Missouri S&T students build competition-ready canoe out of concrete

The Concrete Canoe Design Team races their canoe at Little Prairie Lake on Saturday April 23, 2016. Sam O’Keefe/Missouri S&T

Students from Missouri University of Science and Technology have built a 250-pound canoe out of concrete and will prove that it floats during the American Society of Civil Engineers’ 2017 Mid-Continent Student Conference.

The Missouri S&T Concrete Canoe Design Team will showcase its canoe and compete against other regional universities at the conference, which will be held April 21-22, at the University of Arkansas in Fayetteville, Arkansas.

For the competition, students must design a “lightweight” concrete canoe that can remain buoyant when completely submerged in water, is strong enough to hold several paddlers and can easily maneuver through the water.

After passing a “swamp test,” designed to test the buoyancy of the canoe, the team will then race it in head-to-head short-distance and endurance events.

Each team is also judged on its engineering reports, a presentation and displays that illustrate the manufacturing process.

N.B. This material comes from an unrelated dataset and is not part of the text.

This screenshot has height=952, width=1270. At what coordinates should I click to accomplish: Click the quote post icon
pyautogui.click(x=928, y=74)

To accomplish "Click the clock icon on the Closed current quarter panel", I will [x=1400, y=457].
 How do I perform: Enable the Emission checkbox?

This year, Missouri S&T’s canoe was built using a mold that was repurposed mold from a previous year. It is approximately 18 feet long, 2.5 feet wide and 15 inches deep. The canoe is made of a mixture of Portland cement – the same material found in sidewalks – ceramic air-filled bubbles, carbon fiber and repurposed coal ash.

To learn more about the team, visit facebook.com/MissouriSTConcreteCanoe.


  1. Randy Dreiling says:

    Good luck in Fayetteville, S & T Concrete Canoe Team!! Bring home a winner!

    Randy Dreiling, CE ’81 (Concrete Canoe Team of yesteryear)

    • Aspen Williams says:

      Thank you so much! It’s always great to hear words of encouragement from alumni.

      You wouldn’t happen to have any concrete canoe photos from when you were on the team, would you? We’re trying to track down some team history and can’t find anything older than about 1985.